Returns Prepared     13,036     12,918      13,360      14,302   14,838

During the tax season, most H&R Block offices are open from 9:00 a.m. to 9:00 p.m. weekdays and from 9:00 a.m. to 5:00 p.m. Saturdays and Sundays. Office hours are often extended during peak periods. Most tax preparation business is transacted on a cash basis. The procedures of Tax Services have been developed so that a tax return is prepared on a computer in the presence of the customer, in most instances in less than one hour, on the basis of information furnished by the customer. Pursuant to the one-stop service offered at Company-owned offices beginning in 1997, the return is reviewed for accuracy and presented to the customer for signature and filing during his or her initial visit to the office.

H&R Block Premium. In addition to its regular offices, H&R Block offers tax return preparation services at H&R Block Premium offices in the United States. Appealing to taxpayers with more complicated returns, H&R Block Premium stresses the convenience of appointments, year-round tax service from the same preparer and private office interviews. The number of H&R Block Premium offices increased from 581 in fiscal year 1997 to 598 in 1998. In fiscal 1998, the number of H&R Block Premium clients decreased to approximately 647,000, compared to approximately 666,000 in 1997. The Company plans to expand the H&R Block Premium segment of its tax return preparation business.

Electronic Filing. Electronic filing reduces the amount of time required for a taxpayer to receive a Federal tax refund and provides assurance to the client that the return, as filed with the Internal Revenue Service, is mathematically accurate.

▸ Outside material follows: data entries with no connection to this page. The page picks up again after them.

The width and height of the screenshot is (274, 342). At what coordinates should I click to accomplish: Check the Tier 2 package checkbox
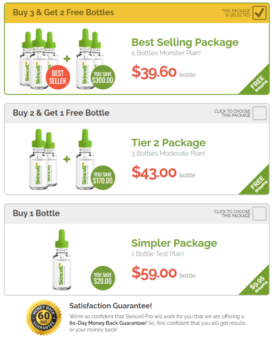click(x=259, y=113)
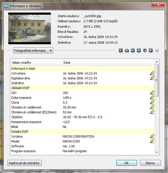The image size is (168, 173).
Task: Edit the Model NIKON D200 pencil icon
Action: [x=152, y=141]
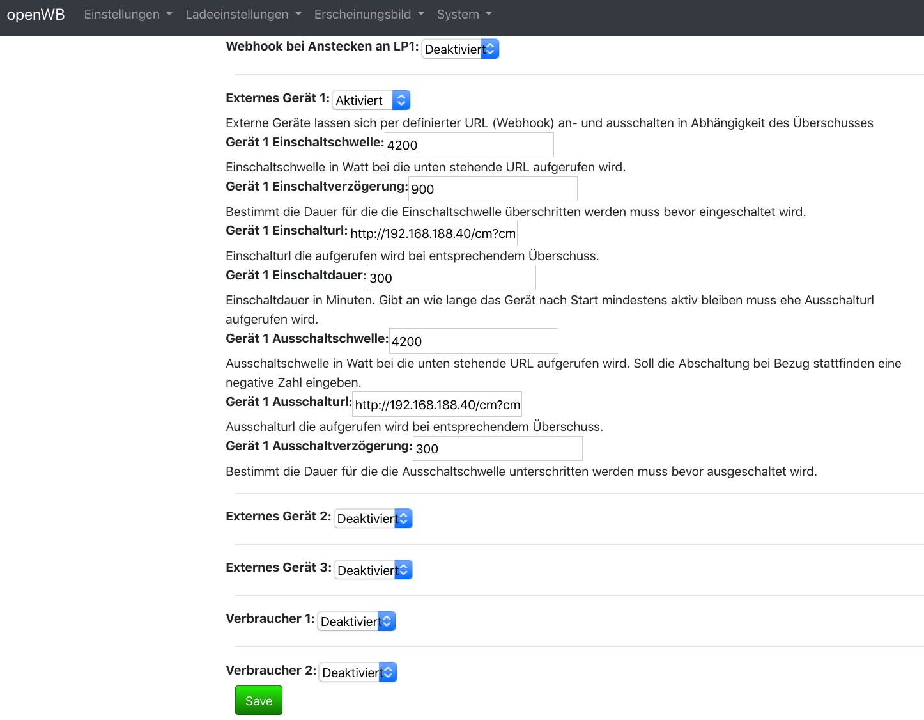Click the Gerät 1 Ausschalturl field
Screen dimensions: 924x720
tap(437, 405)
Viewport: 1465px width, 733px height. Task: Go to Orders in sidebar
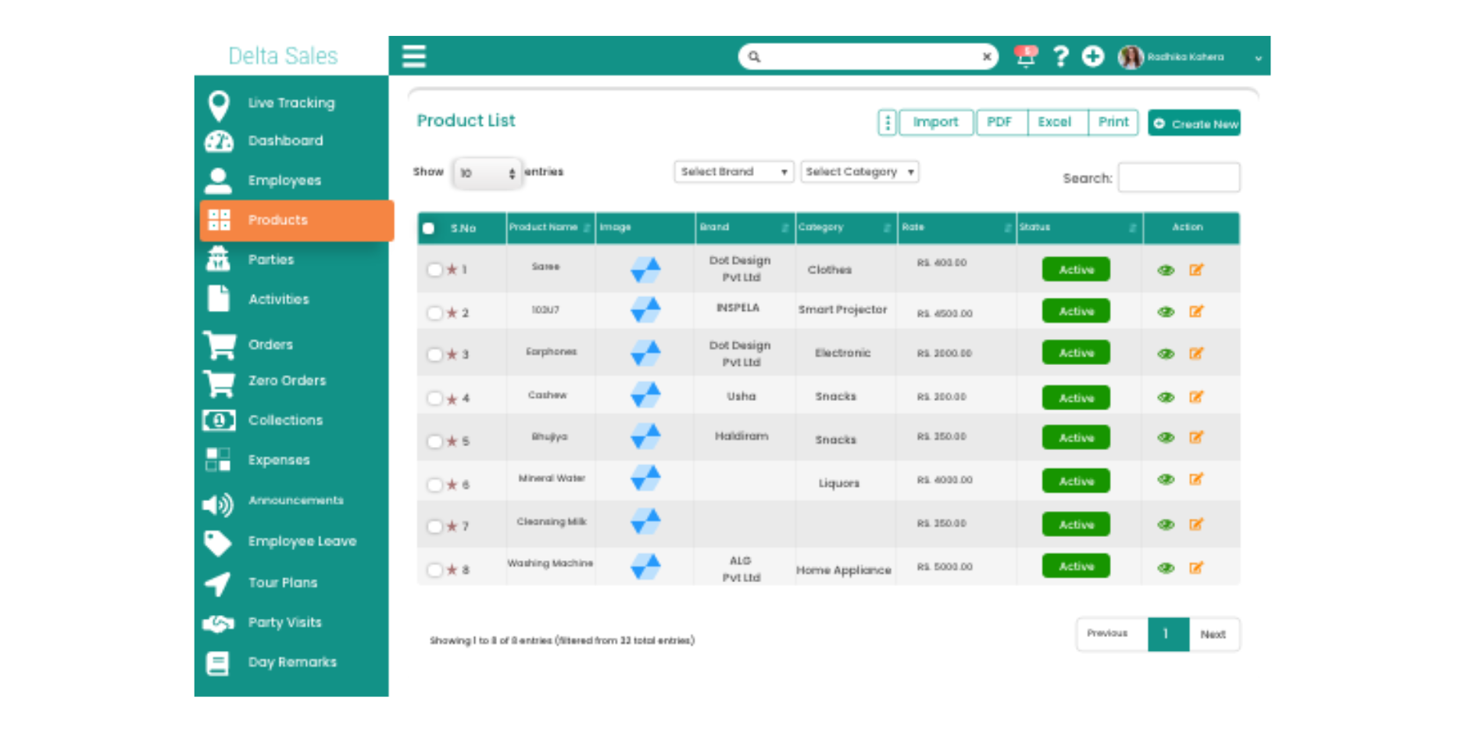coord(270,345)
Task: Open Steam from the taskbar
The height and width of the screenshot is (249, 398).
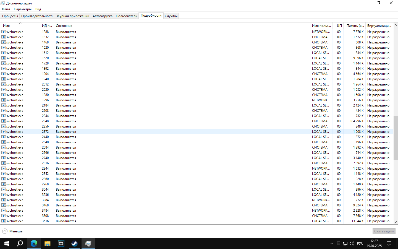Action: [x=75, y=243]
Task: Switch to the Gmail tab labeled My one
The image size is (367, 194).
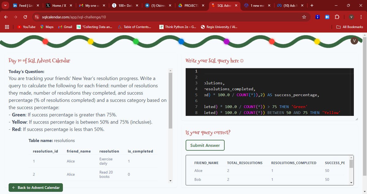Action: (91, 5)
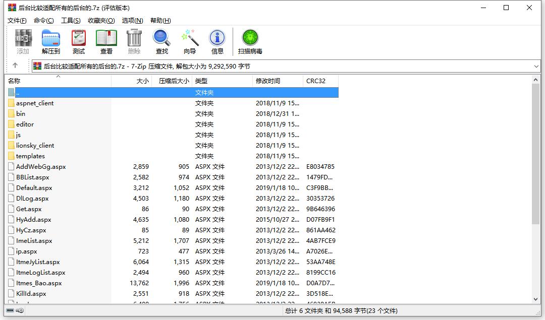
Task: Open the View (查看) toolbar icon
Action: [x=106, y=41]
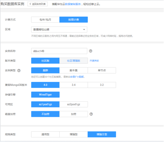Choose 单节点 instance type

coord(102,70)
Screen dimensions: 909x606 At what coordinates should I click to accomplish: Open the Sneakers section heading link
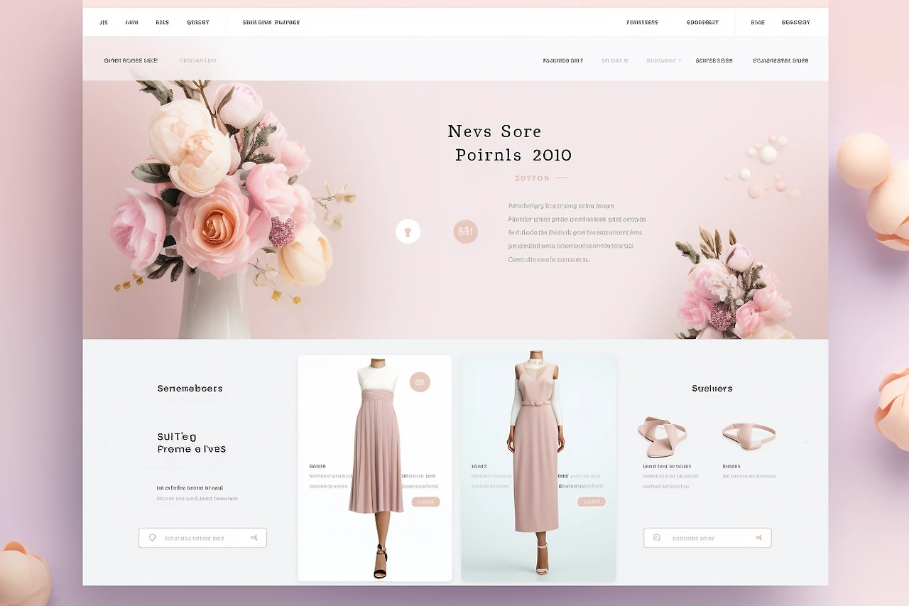pos(712,389)
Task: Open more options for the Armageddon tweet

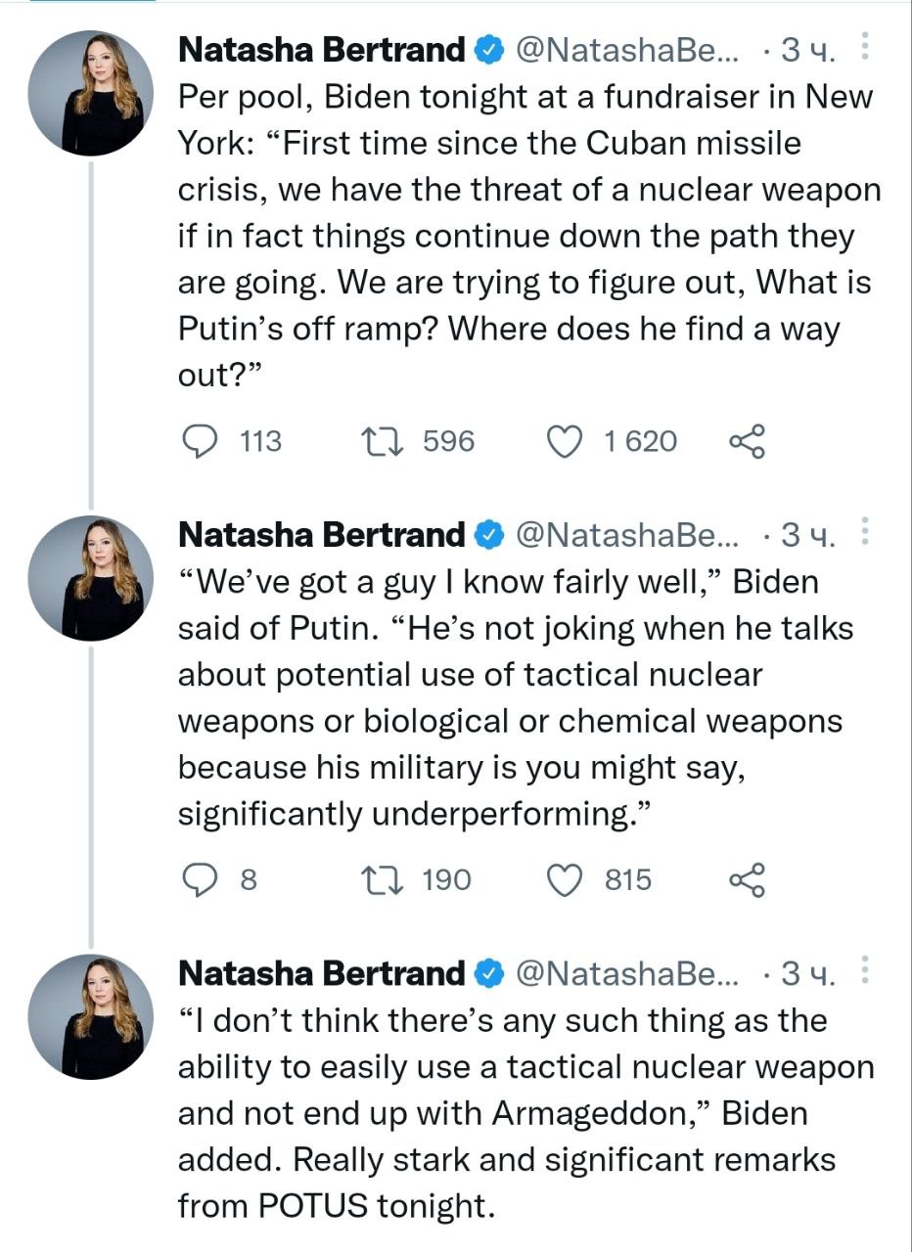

If the customer desires, he or she may have his or her refund deposited by the Treasury Department directly into his or her account at a financial institution designated by the customer.

An eligible electronic filing customer may also apply for a refund anticipation loan ("RAL") at an H&R Block office. Under the 1998 RAL program, Tax Services' electronic filing customers who meet certain eligibility criteria are offered the opportunity to apply for loans from Beneficial National Bank in amounts based upon the customers' anticipated Federal income tax refunds. Income tax return information is simultaneously transmitted by H&R Block to the IRS and the lending bank. Within a few days after the date of filing, a check in the amount of the loan, less the bank's transaction fee and H&R Block's tax return preparation fee (and, where applicable, electronic filing fee), is received by the RAL customer. The IRS then directly deposits the participating customer's actual Federal income tax refund into a designated account at the bank in order for the loan to be repaid.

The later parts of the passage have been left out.